GOAL OF THE EXERCISE: Return exactly the lines of the entries that start at the line containing "Screen dimensions: 855x528" and continue to the last line. Omit the pictures.

--- START ---

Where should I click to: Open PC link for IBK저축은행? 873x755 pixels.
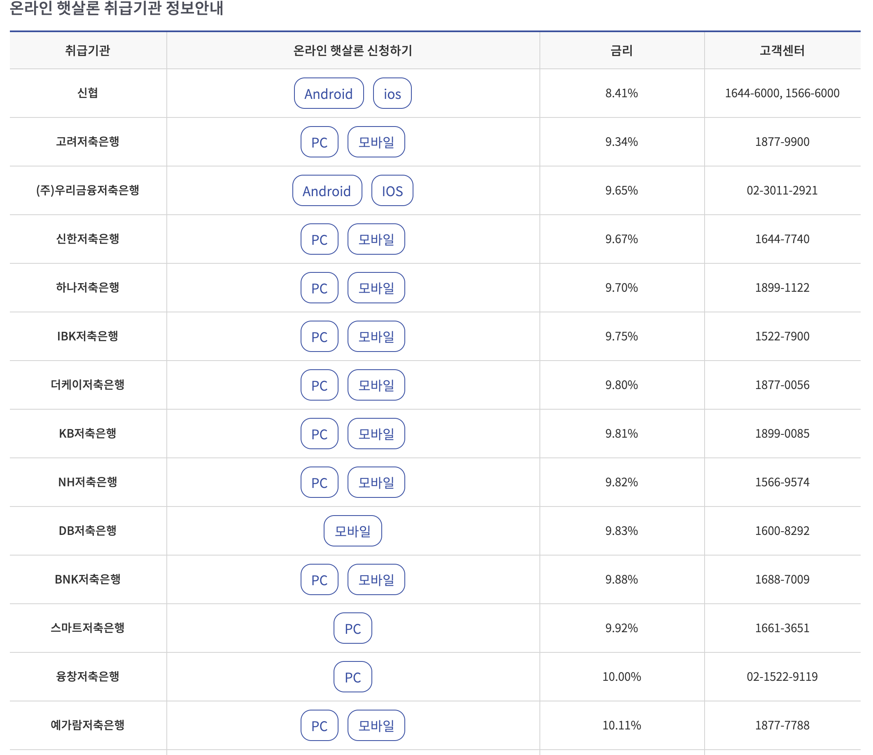[319, 336]
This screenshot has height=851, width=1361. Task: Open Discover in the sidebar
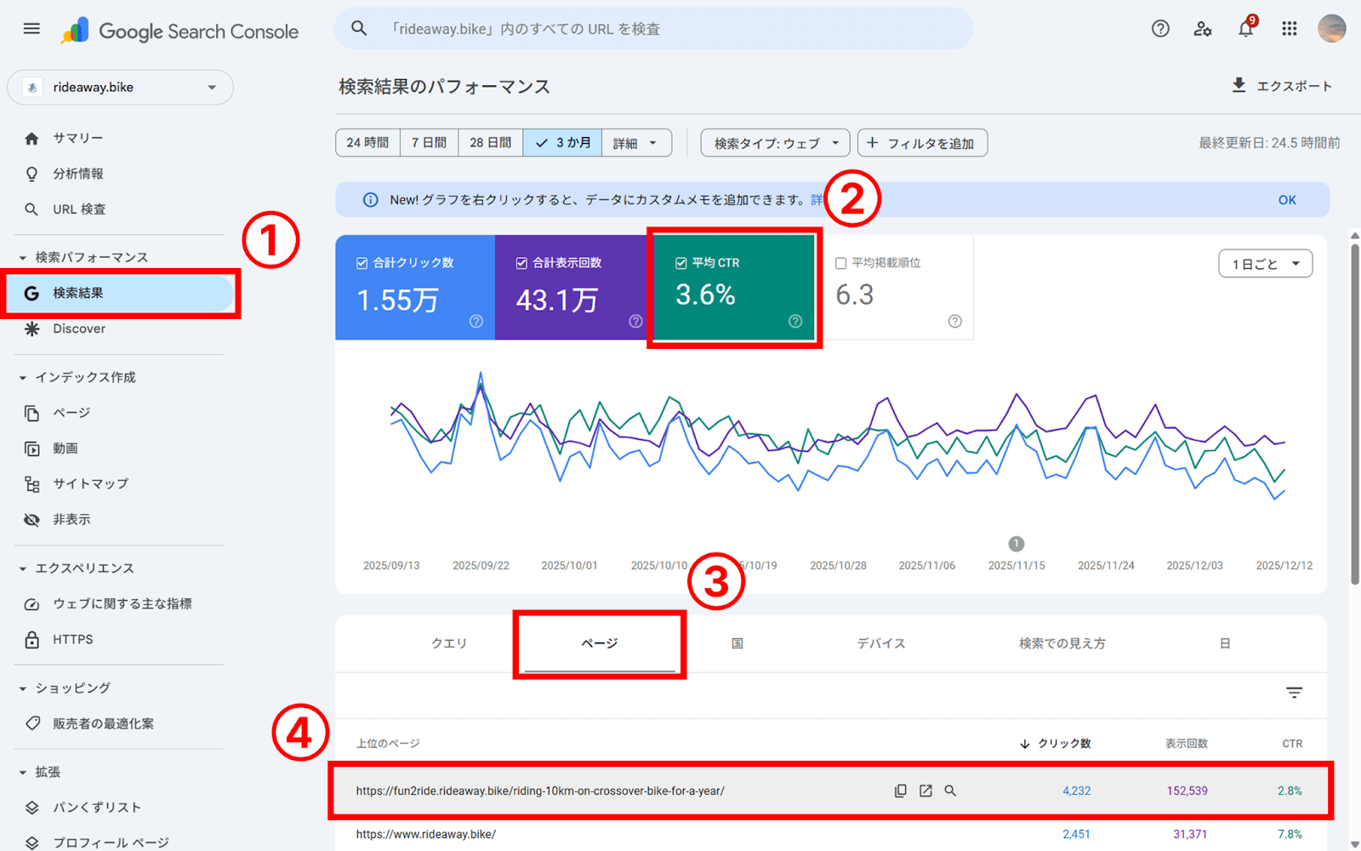coord(78,328)
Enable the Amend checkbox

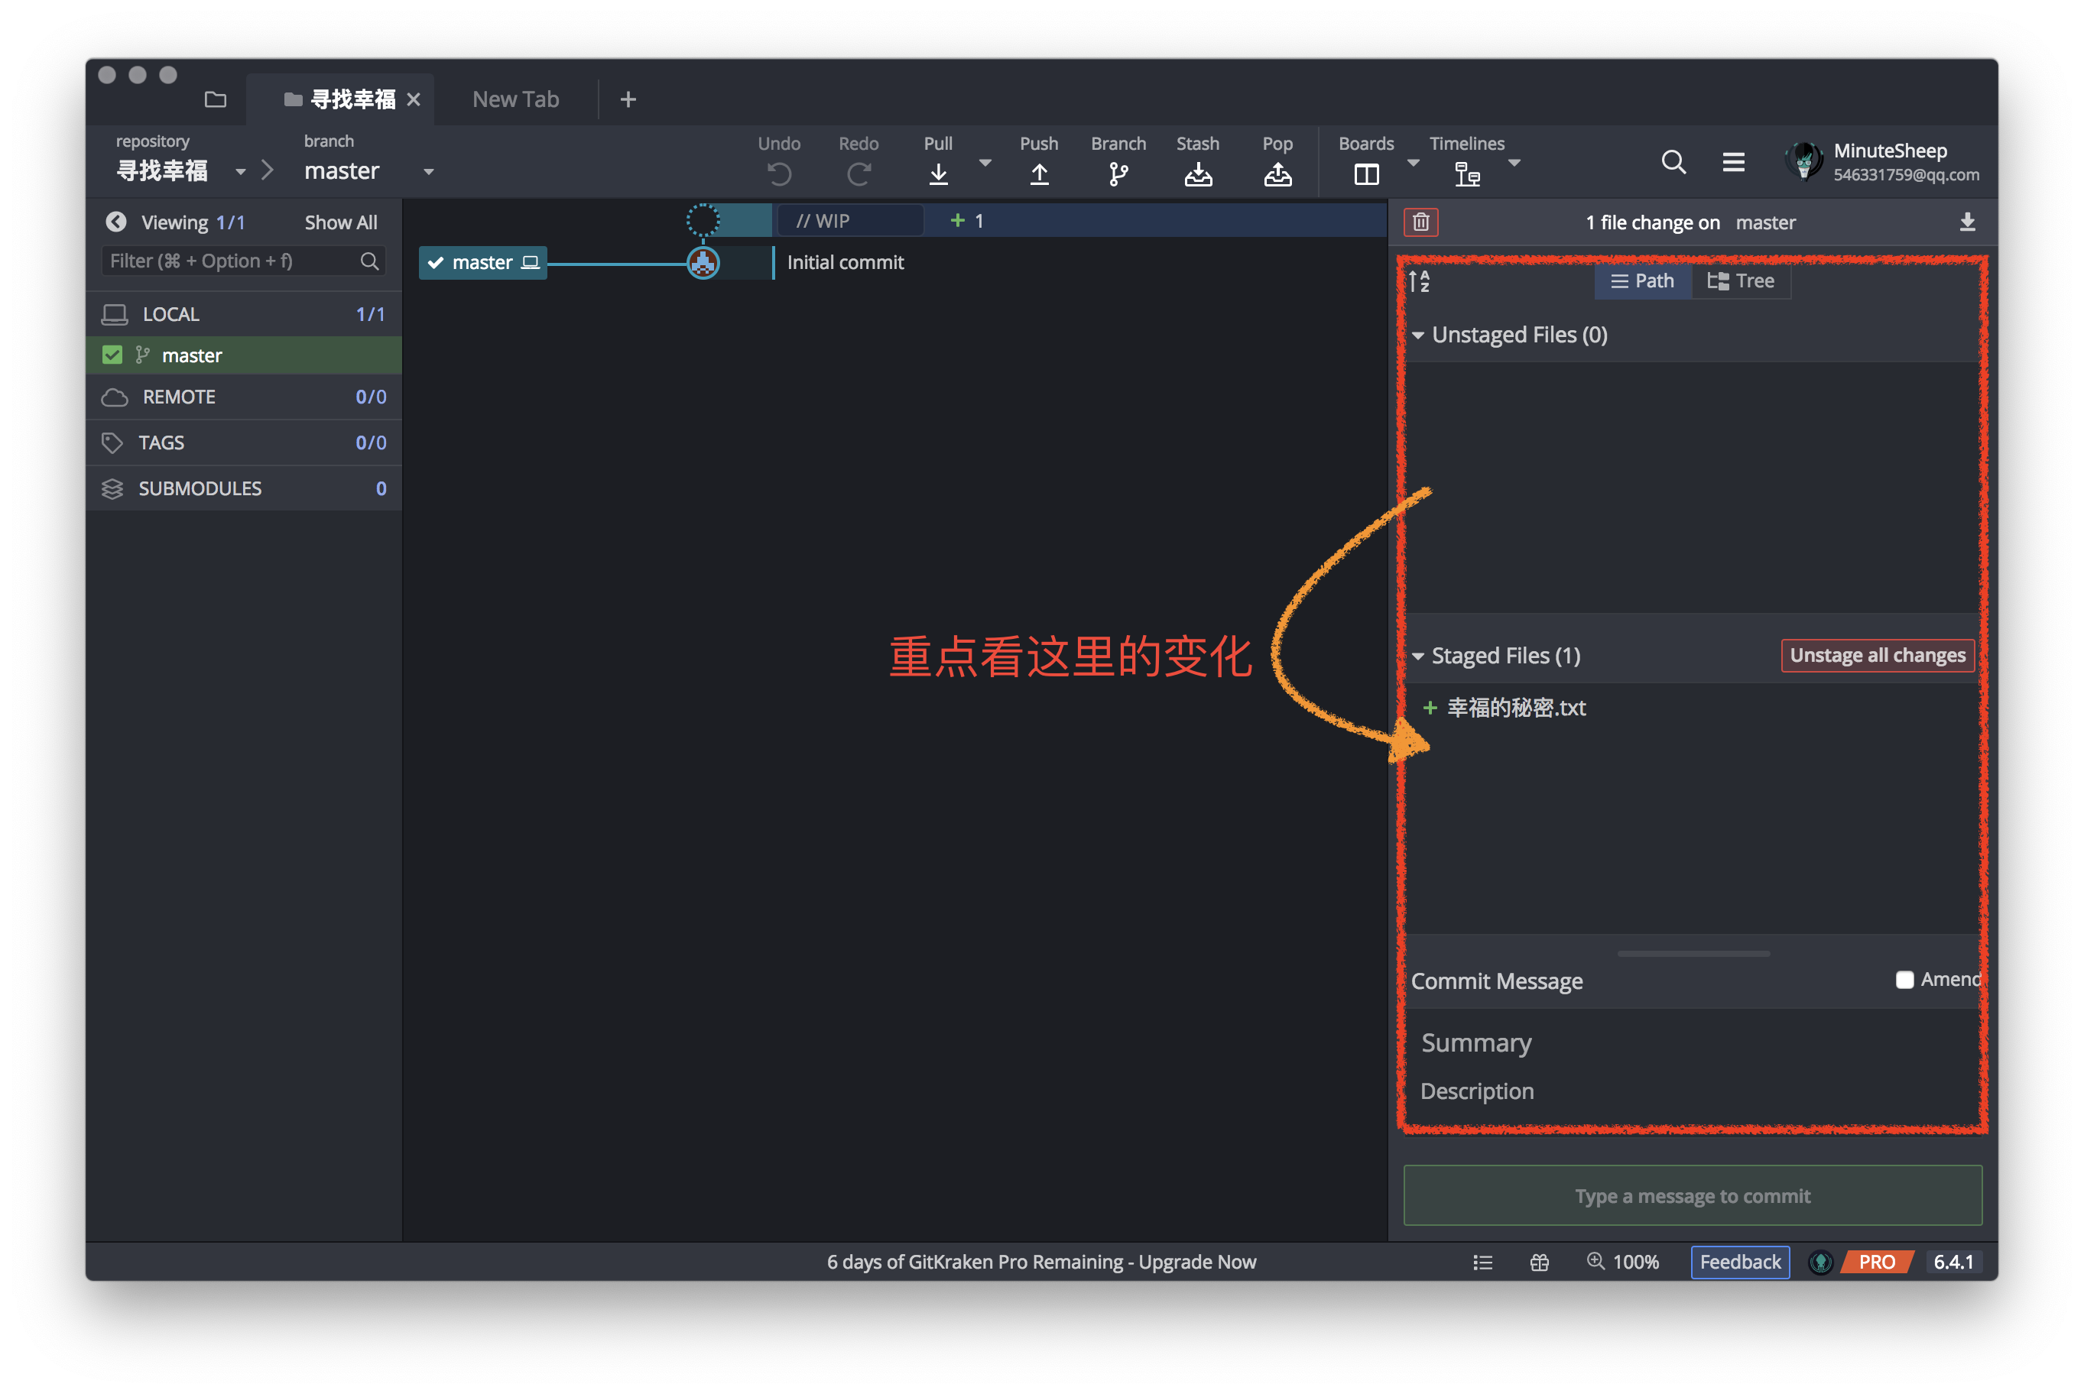tap(1904, 980)
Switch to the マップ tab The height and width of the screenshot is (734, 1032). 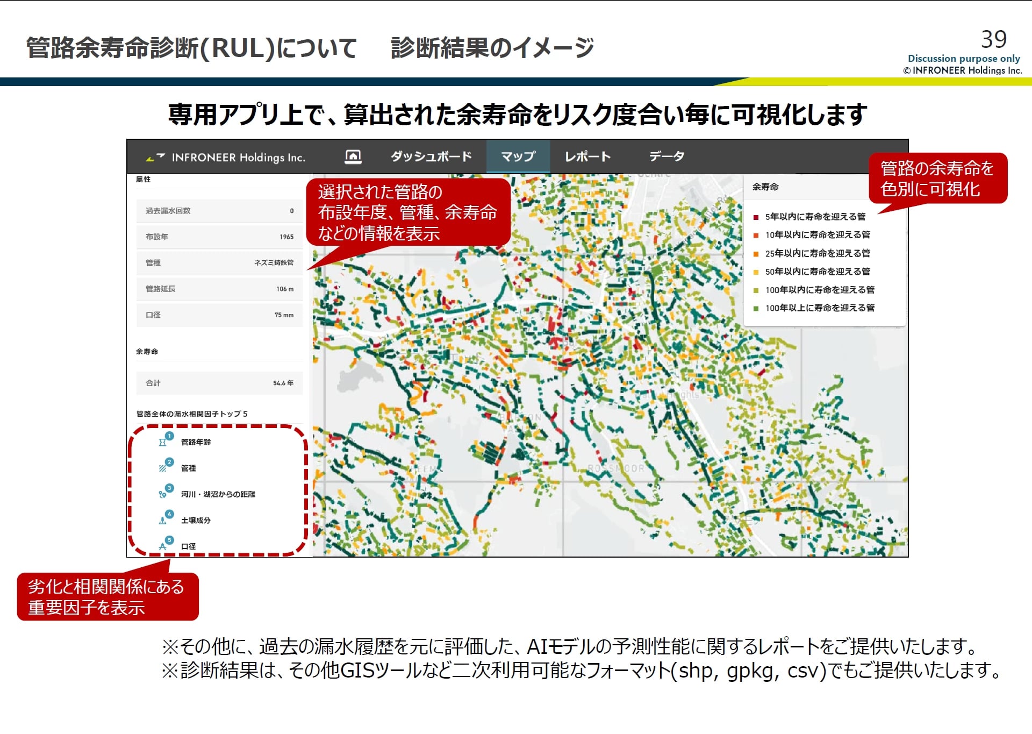pos(518,156)
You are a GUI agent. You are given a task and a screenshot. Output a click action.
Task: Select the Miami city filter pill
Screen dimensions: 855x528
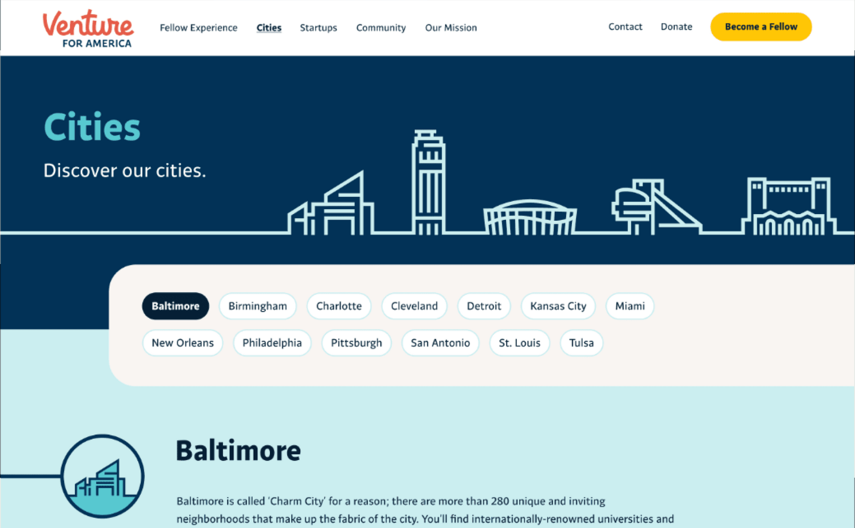(x=629, y=306)
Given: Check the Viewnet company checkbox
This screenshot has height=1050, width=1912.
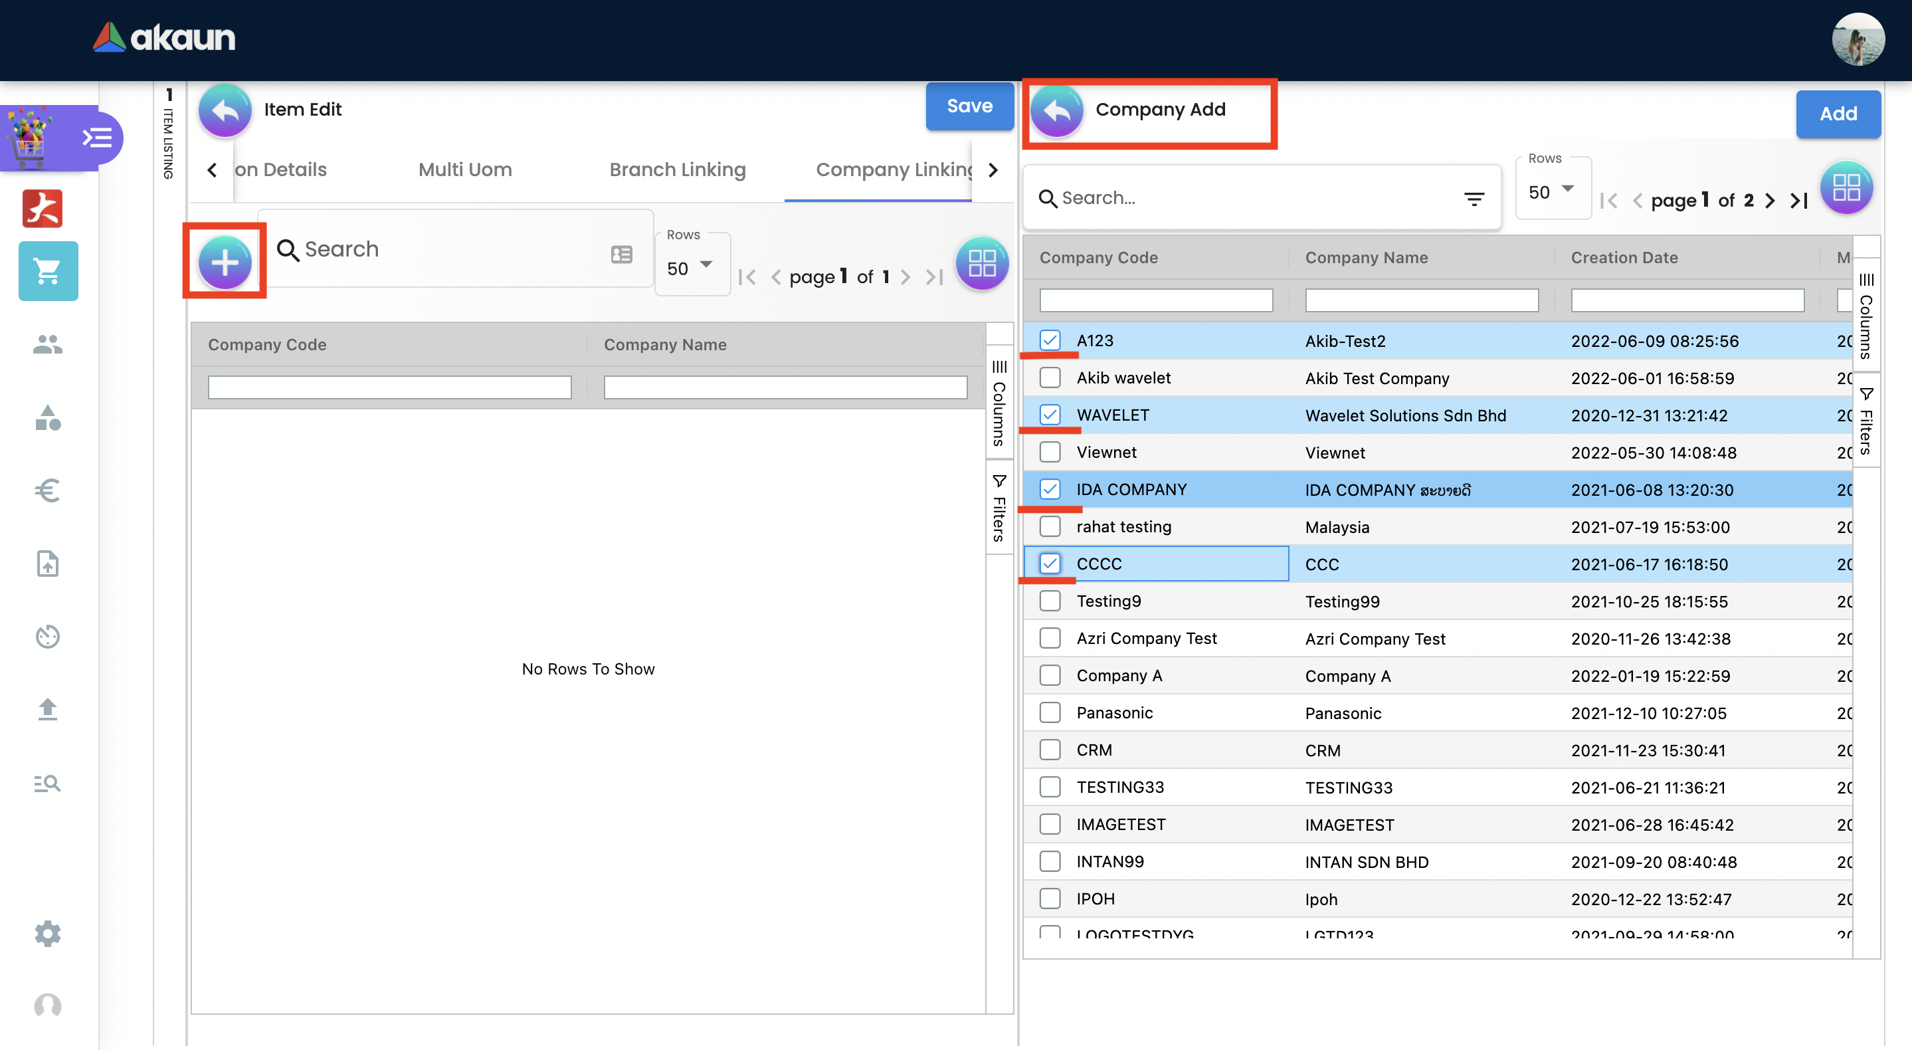Looking at the screenshot, I should click(1050, 452).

--- END ---

YOUR SOLUTION:
Screen dimensions: 855x528
(x=629, y=306)
Given: Check the Viewnet company checkbox
This screenshot has height=1050, width=1912.
Looking at the screenshot, I should click(1050, 452).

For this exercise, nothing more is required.